Please list in full each line of the data below that contains the string "dimensions"; case must match.
■ ■ ■
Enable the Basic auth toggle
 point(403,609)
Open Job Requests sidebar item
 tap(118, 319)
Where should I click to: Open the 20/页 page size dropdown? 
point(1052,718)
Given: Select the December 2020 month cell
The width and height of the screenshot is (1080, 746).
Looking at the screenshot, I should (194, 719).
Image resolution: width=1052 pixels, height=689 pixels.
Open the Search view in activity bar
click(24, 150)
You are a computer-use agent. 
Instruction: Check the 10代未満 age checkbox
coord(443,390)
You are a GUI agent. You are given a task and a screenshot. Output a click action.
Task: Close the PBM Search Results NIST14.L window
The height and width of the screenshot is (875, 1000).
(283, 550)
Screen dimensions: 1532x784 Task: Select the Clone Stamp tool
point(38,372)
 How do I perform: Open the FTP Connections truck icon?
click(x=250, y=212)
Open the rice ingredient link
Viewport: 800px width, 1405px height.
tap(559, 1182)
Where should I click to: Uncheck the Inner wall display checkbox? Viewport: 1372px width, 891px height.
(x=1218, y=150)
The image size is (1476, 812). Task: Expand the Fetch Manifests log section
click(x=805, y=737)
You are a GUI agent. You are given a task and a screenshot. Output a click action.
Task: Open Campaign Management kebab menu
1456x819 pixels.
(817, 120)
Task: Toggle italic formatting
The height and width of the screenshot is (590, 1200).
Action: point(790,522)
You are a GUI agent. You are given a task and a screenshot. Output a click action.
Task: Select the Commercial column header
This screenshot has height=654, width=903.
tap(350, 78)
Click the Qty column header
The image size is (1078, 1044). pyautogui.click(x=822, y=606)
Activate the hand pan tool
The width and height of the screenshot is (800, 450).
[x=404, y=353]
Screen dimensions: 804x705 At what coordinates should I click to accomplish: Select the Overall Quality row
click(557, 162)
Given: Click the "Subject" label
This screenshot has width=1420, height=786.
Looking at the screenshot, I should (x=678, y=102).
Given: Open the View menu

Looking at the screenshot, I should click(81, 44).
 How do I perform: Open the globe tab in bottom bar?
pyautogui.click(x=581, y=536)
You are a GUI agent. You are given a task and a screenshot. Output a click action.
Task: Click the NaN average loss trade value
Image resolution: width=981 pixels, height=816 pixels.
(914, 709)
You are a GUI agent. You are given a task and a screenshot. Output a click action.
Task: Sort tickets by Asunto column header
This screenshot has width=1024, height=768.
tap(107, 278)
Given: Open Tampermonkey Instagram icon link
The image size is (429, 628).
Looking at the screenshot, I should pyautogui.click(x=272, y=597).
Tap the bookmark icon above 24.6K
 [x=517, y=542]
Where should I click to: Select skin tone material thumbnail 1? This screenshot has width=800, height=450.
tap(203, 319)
■ ■ ■
Written solution:
Screen dimensions: 1532x784 Task: Select the Clone Stamp tool
Screen dimensions: 804x705 At what coordinates should I click to accomplish: Select the Overall Quality row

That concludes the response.